The Gallagher Index can be calculated like this: first calculate the differences between the percentage of votes won by a political party or group and the percentage of seats it won in the election in question. Then square each of the differences and add them all together to show how fair or unfair the election was to dominant and smaller parties. Halve that total and then obtain the square root of half the total of differences squared This gives the Gallagher Index for that particular election. The lower the Gallagher Index, the more proportional and fair the election was.
As a good example, let us compare the most recent Canadian general election of 2015:
Party: % of votes: Seats: % of seats: Difference: Difference squared:
Liberal: 39.47 184 54.44 14.97 224.10
Conservative 31.89 99 29.29 -2.60 6.76
New Democratic Party 19.71 44 13.02 -6.69 44.76
Bloc Quebecois 4.66 10 2.96 -1.70 2.89
Green 3.45 1 0.29 -3.16 9.99
Others 0.82 0 0.00 -0.82 0.67
Total 100.00 338 100.00 0.00 289.17
Half of total: 144.08
Square root (of half of total): 12.02
And the Dutch general election of 2017:
Party: % of votes: Seats: % of seats: Difference: Difference squared:
VVD 21.29 33 22.00 0.71 0.50
PVV 13.06 20 13.33 0.27 0.07
CDA 12.38 19 12.66 0.28 0.08
D66 12.22 19 12.66 0.44 0.17
GL 9.13 14 9.33 0.53 0.27
SP 9.09 14 9.33 0.57 0.32
PvdA 5.70 9 6.00 0.30 0.09
CU 3.39 5 3.33 -0.06 0.01
PvdD 3.19 5 3.33 0.14 0.02
50PLUS 3.11 5 3.33 0.22 0.05
SGP 2.08 3 2.00 -0.08 0.01
DENK 2.06 3 2.00 -0.06 0.01
FvD 1.78 2 1.33 -0.45 0.20
Others 1.52 0 0.00 -1.52 2.31
Total: 4.11
Half of total: 2.05
Square root (of half of total): 1.43
The Dutch electoral system has no official threshold, making the outcome very fair and proportional. By contrast, the Canadian election produced a very unfair result, as British parliamentary elections do, although so can proportional representation if the election threshold is set too high, as it is in Turkey (the 10% threshold heavily benefits the ruling AKP).

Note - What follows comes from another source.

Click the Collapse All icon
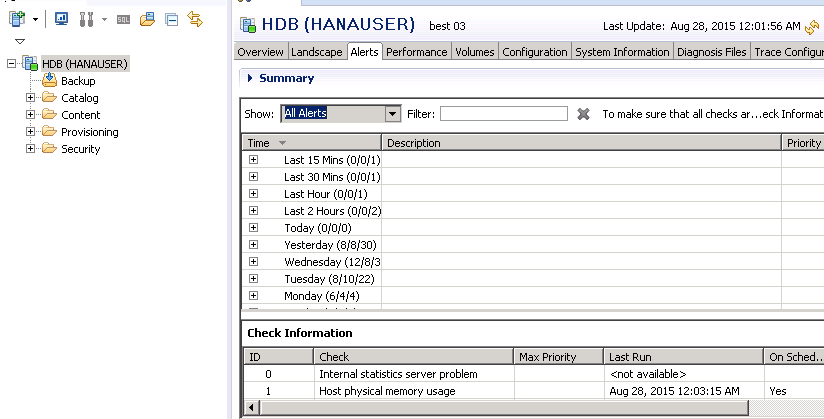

The Gallagher Index can help develop fair electoral systems for countries transitioning from FPTP, including those that need to adopt proportional representation. So, how can the Gallagher Index be used to make elections fairer, apart from pointing out how much fairer proportional representation is than a majoritarian system like FPTP?
1. Do not set the election threshold too high. Stability is important but so is ensuring groups with significant support obtain fair representation. The Danish threshold of 2% is relatively fair and does not in practice cause significant issues for governance.
2. Ensure that each district/constitiuency in a PR election, in countries too large and populous for just one national constituency (e.g. the UK) has as many seats as is practicable and respectful of community ties.
Ironically, it is Ireland where Professor Gallagher lectures whose electoral system cannot be accurately measured by the Gallagher Index, because the Gallagher Index cannot accurately account for how transfers can distort proportionality of results in a Single Transferable Vote (STV) system, or an Alternative Vote (AV) system.